Combined Use of Laser Capture Microdissection and cDNA Microarray Analysis Identifies Locally Expressed Disease-Related Genes in Focal Regions of Psoriasis Vulgaris Skin Lesions

• Published in: Journal of investigative dermatology Vol. 132; no. 6; pp. 1615 - 1626
• Main Authors: Mitsui, Hiroshi, Suárez-Fariñas, Mayte, Belkin, Daniel A., Levenkova, Natasha, Fuentes-Duculan, Judilyn, Coats, Israel, Fujita, Hideki, Krueger, James G.
• Format: Journal Article
• Language: English
• Published: New York, NY Elsevier Inc 01.06.2012; Nature Publishing Group; Elsevier Limited
• Subjects: Biological and medical sciences; Dermatology; Dermis - immunology; Dermis - pathology; Fluorescent Antibody Technique - methods; Fluorescent Antibody Technique - standards; Gene Expression Profiling - methods; Gene Expression Profiling - standards; Humans; Immunohistochemistry - methods; Immunohistochemistry - standards; Laser Capture Microdissection - methods; Laser Capture Microdissection - standards; Lymphoid Tissue - immunology; Lymphoid Tissue - pathology; Medical sciences; Oligonucleotide Array Sequence Analysis - methods; Oligonucleotide Array Sequence Analysis - standards; Psoriasis - genetics; Psoriasis - immunology; Psoriasis - pathology; Psoriasis.
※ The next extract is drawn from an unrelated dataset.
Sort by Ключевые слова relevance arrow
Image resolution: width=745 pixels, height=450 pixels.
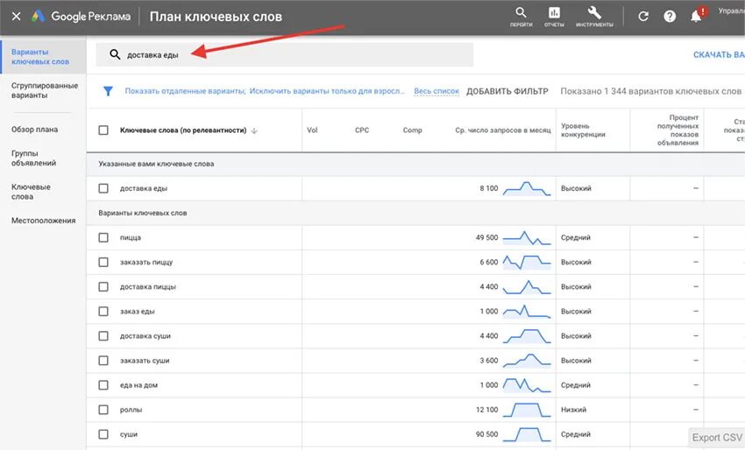coord(254,130)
Parapsoriasis. Lichen; Reproducibility of Results; Skin disease; Complementary DNA; Psoriasis; Dermatology; Laser
• ISSN: 0022-202X; 1523-1747
• DOI: 10.1038/jid.2012.33

Psoriasis vulgaris is a complex disease characterized by alterations in growth and differentiation of epidermal keratinocytes, as well as a marked increase in leukocyte populations. Lesions are known to contain alterations in messenger RNAs encoding more than 1,000 products, but only a very small number of these transcripts has been localized to specific cell types or skin regions. In this study, we used laser capture microdissection (LCM) and gene array analysis to study the gene expression of cells in lesional epidermis (EPI) and dermis, compared with the corresponding non-lesional regions. Using this approach, we detected >1,800 differentially expressed gene products in the EPI or dermis of psoriasis lesions. These results established sets of genes that are differentially expressed between epidermal and dermal compartments, as well as between non-lesional and lesional psoriasis skin. One of our findings involved the local production of CCL19, a lymphoid-organizing chemokine, and its receptor CCR7 in psoriatic dermal aggregates, along with the presence of gene products LAMP3/DC-LAMP and CD83, which typify mature dendritic cells (DCs). Gene expression patterns obtained with LCM and microarray analysis along with T-cell and DC detection by immune staining suggest a possible mechanism for lymphoid organization via CCL19/CCR7 in diseased skin.